Friday, 13 August 1926

I can still feel him.

I can still feel him, I can still smell him, I can still see the fold in my pillow where he leaned over to me . . . I can feel his tongue . . . his hands . . . his lips . . . his fingers in my mouth. I can still taste him. Only a moment ago he was here, with me, and I can still hear the sound of the latch closing softly behind him. I can hear his voice and his laughter fading as he moves away down the hall.

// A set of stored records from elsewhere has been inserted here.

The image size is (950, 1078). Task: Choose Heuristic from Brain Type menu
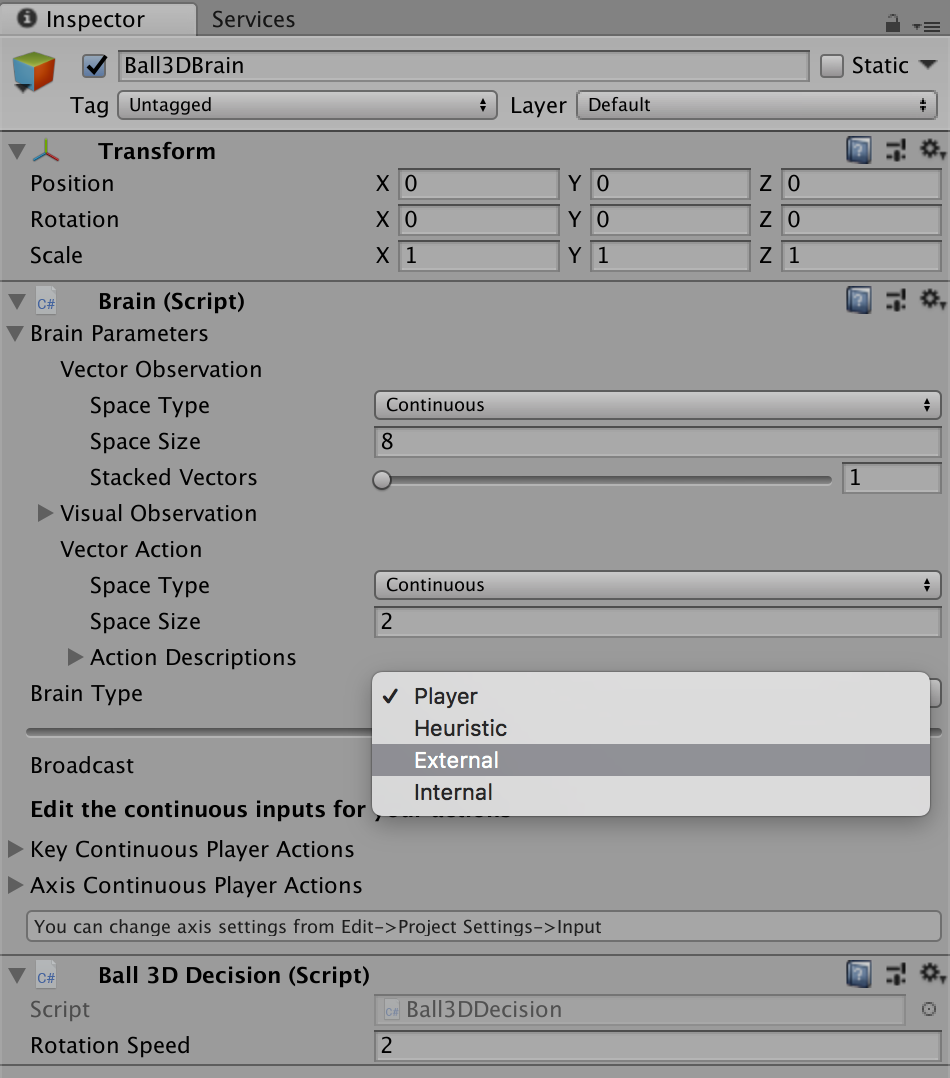coord(460,728)
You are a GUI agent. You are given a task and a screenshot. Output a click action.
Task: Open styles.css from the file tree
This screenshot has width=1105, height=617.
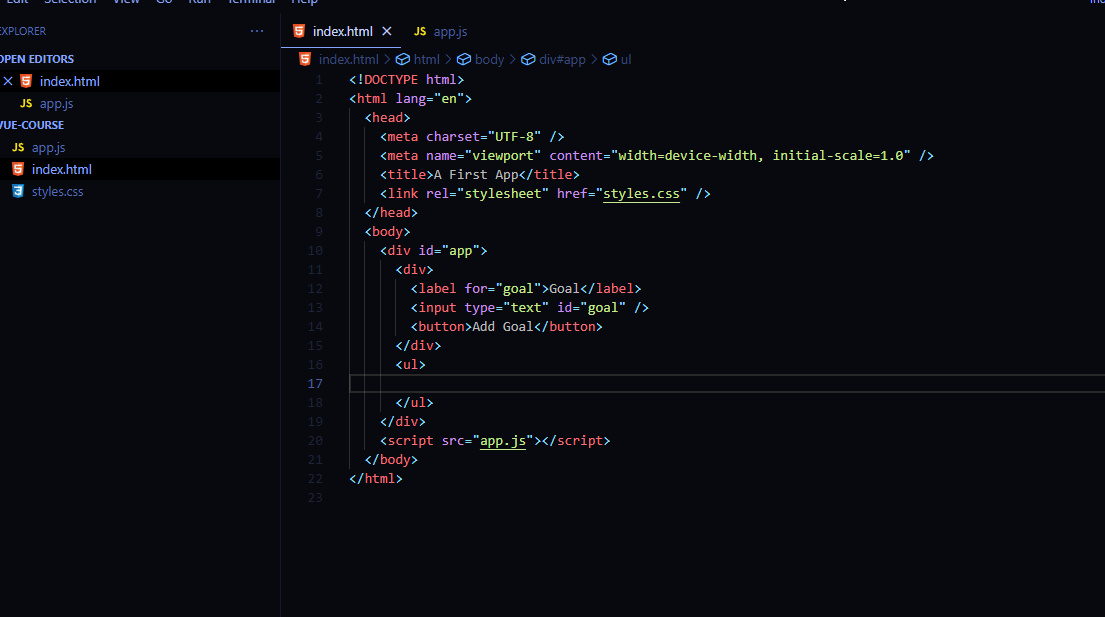(x=57, y=191)
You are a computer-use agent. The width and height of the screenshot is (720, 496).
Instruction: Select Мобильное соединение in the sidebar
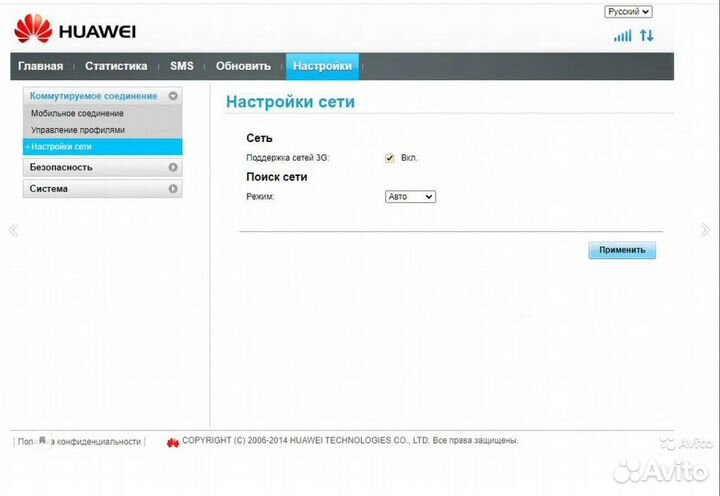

We made love for hours; all night and all morning and late into the afternoon. Mr Ullman must have telephoned him a hundred times, until finally he pulled the wire from the wall and sent the whole wretched contraption flying to the ground. And we lay quietly, talking in whispers, smoking cigarettes, covering our laughter, even while Mr Ullman was outside the door to the suite, imploring him to come out, to pick up the telephone at least, and to talk . . .

In any case he had to leave our bed eventually, of course. There were people waiting for him. Thousands of them – waiting only for him. What a feeling it must be! I can’t even imagine – I’m not sure I really even want to. But that is his life now, for better or worse. It was what he wanted, all those years ago. Or, at least, perhaps, it is the price of what he wanted – and today I see him carrying the burden of his extraordinary success with that sad, delicious grace, which is so much his own, and which so entirely melts me. Which melts us all, I think.

So – now what? I watched him dress. In evening clothes, for such a dazzling occasion. I lay in this enormous, sleek black bed, and watched him as he prowled, his footfall soundless, from dressing room to bathroom and back again. He stood before the glass at the beautiful Chinese dressing-table and told me about the time, only last week, when he had come away from an appearance like this evening’s – a movie promotion of some type. At his arrival the crowds became so carried away that extra police had to be called. They had mauled him as he fought his way through from theatre to automobile, torn the buttons from his coat, and a great chunk from the lining of his jacket – one woman had clung to his tie and swung: ‘And I wanted to say to them all . . . ’ he told me, that soft, deep voice, smiling, talking only to me, ‘ . . . I wanted to say but, girls – ladies! Are you all quite mad? Can’t you see I am only a man? Just another man. Go home to your husbands!’ That was when he turned, came across the room to me, lying here, and he leaned over the bed and kissed me once more, one last time; a perfectly tender, perfect kiss – ‘ . . . what you see is nothing but an illusion. Nothing but a dream . . . ’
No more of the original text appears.